### WHAT TO WORK ON
Take the lines below between the one holding "The width and height of the screenshot is (777, 219)." and the one holding "You are a computer-use agent. Viewport: 1354px", inclusive, and copy them exactly. Add nothing.

[Collected data entries]
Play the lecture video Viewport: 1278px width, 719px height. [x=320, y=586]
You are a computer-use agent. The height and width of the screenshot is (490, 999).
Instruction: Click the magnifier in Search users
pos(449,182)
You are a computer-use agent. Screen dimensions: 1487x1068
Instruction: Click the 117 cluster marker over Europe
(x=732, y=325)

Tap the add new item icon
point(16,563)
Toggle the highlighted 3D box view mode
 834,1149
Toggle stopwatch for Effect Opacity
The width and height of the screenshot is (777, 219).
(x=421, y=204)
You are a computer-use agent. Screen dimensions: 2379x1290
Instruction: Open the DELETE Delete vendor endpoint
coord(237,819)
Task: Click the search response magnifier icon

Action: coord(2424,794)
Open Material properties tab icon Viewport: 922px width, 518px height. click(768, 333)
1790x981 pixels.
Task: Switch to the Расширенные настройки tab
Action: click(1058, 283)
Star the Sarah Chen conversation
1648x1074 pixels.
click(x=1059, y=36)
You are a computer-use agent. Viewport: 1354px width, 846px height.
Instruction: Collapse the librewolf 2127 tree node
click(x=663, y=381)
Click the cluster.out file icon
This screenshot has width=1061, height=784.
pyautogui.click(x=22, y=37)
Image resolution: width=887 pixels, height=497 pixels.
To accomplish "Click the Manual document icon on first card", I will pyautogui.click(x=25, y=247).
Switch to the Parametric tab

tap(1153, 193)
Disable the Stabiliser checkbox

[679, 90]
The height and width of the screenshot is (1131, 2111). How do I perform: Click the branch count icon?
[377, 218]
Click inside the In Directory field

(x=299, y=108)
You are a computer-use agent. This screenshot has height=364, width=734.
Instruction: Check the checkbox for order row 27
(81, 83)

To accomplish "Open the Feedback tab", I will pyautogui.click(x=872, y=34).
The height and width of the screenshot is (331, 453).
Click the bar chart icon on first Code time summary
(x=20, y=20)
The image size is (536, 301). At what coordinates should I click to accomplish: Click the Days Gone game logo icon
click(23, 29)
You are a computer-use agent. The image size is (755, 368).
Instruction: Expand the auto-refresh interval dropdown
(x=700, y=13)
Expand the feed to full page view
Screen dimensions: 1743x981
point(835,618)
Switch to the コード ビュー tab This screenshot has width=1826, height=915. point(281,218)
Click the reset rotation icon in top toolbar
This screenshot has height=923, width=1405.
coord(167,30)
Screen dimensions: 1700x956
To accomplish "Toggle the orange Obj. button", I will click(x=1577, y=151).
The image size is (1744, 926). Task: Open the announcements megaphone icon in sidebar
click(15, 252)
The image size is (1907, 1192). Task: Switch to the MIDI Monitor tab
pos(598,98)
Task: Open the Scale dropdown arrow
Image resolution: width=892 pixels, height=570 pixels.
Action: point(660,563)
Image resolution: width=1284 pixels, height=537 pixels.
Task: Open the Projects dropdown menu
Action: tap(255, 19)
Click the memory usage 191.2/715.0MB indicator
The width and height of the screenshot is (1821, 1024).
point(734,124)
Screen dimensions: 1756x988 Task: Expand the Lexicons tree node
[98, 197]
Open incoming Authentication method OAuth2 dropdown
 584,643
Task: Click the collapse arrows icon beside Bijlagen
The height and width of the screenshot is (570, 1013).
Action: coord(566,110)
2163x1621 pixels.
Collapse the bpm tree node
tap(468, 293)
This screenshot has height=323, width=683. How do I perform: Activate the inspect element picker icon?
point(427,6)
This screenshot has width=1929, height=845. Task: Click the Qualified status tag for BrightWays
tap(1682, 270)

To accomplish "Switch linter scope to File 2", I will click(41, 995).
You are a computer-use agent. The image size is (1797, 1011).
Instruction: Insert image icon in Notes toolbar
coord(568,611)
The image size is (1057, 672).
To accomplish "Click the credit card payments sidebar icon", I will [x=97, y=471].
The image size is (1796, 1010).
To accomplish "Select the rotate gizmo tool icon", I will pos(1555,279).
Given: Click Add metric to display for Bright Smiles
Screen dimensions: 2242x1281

### EXERCISE RESULT
The width and height of the screenshot is (777, 219).
(x=421, y=204)
You are a computer-use agent. Screen dimensions: 2379x1290
Instruction: Open the DELETE Delete vendor endpoint
coord(237,819)
Task: Click the search response magnifier icon

Action: coord(2424,794)
Open Material properties tab icon Viewport: 922px width, 518px height. click(768, 333)
1790x981 pixels.
Task: Switch to the Расширенные настройки tab
Action: click(1058, 283)
Star the Sarah Chen conversation
1648x1074 pixels.
click(x=1059, y=36)
You are a computer-use agent. Viewport: 1354px width, 846px height.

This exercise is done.